• ACTIVITY:
Would you please restate all of the data exactly?

• INFORMATION GIVEN:
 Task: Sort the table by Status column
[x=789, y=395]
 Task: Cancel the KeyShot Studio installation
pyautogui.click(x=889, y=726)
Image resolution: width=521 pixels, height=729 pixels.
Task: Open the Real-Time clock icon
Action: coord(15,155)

• TASK OUTPUT:
 Task: Sort the table by Status column
[x=789, y=395]
 Task: Cancel the KeyShot Studio installation
pyautogui.click(x=889, y=726)
Image resolution: width=521 pixels, height=729 pixels.
Task: Open the Real-Time clock icon
Action: coord(15,155)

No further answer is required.